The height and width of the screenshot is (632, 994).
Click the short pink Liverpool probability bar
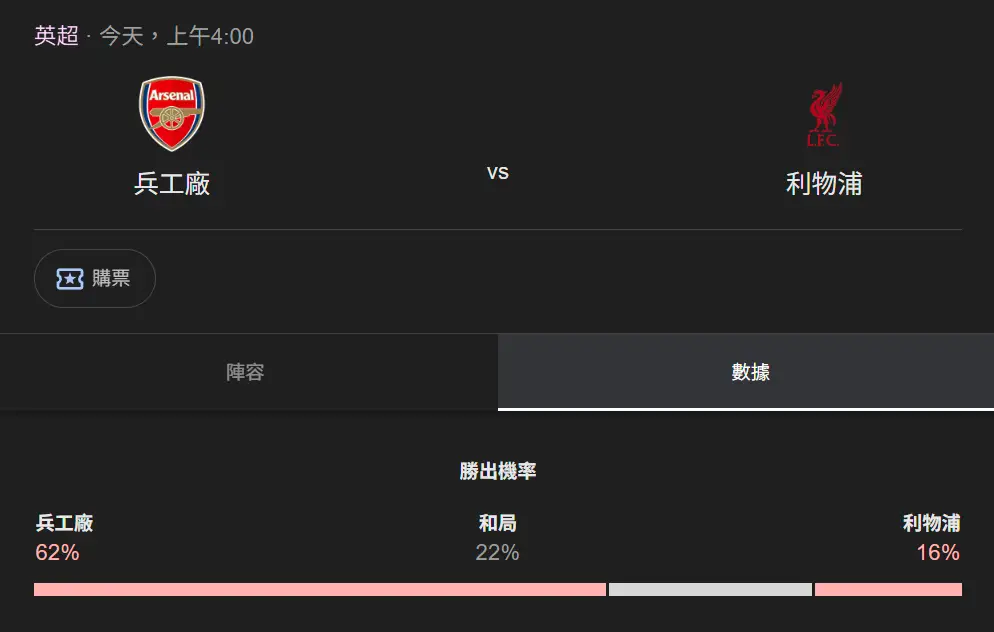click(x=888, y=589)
==
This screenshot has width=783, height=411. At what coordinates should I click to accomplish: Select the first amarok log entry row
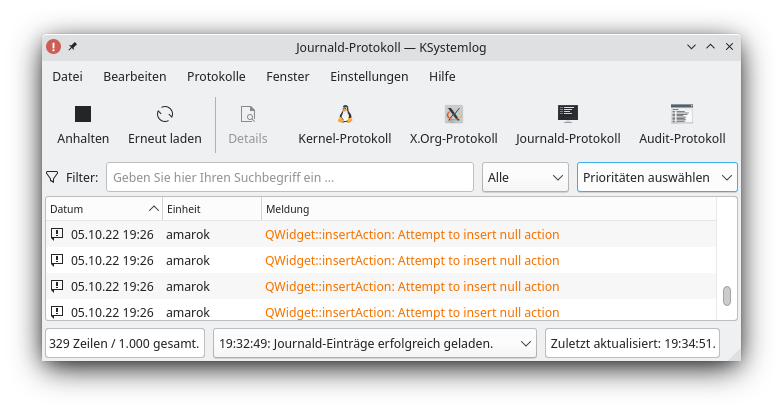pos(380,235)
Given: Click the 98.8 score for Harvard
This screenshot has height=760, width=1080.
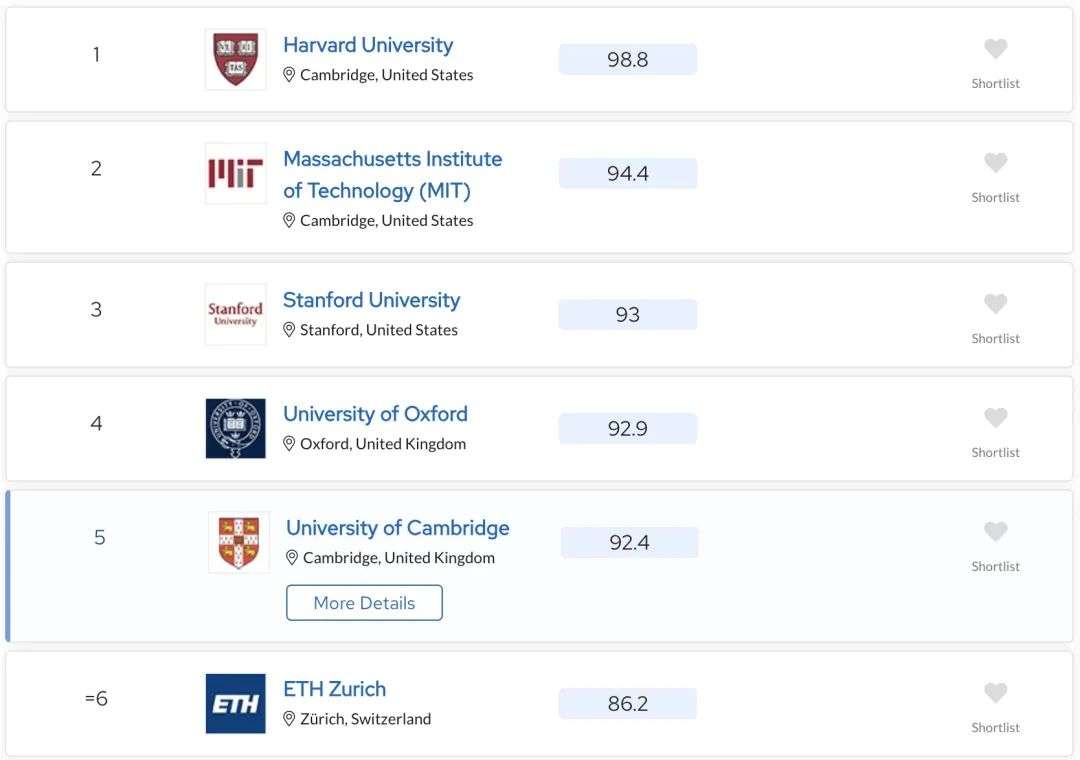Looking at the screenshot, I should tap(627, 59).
--
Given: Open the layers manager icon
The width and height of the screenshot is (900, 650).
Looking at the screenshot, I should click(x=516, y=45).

■ Task item:
Could you filter the material above and copy each line that holds the word "Given"?

■ Result of the task:
Given: Click the 98.8 score for Harvard
Given: Open the layers manager icon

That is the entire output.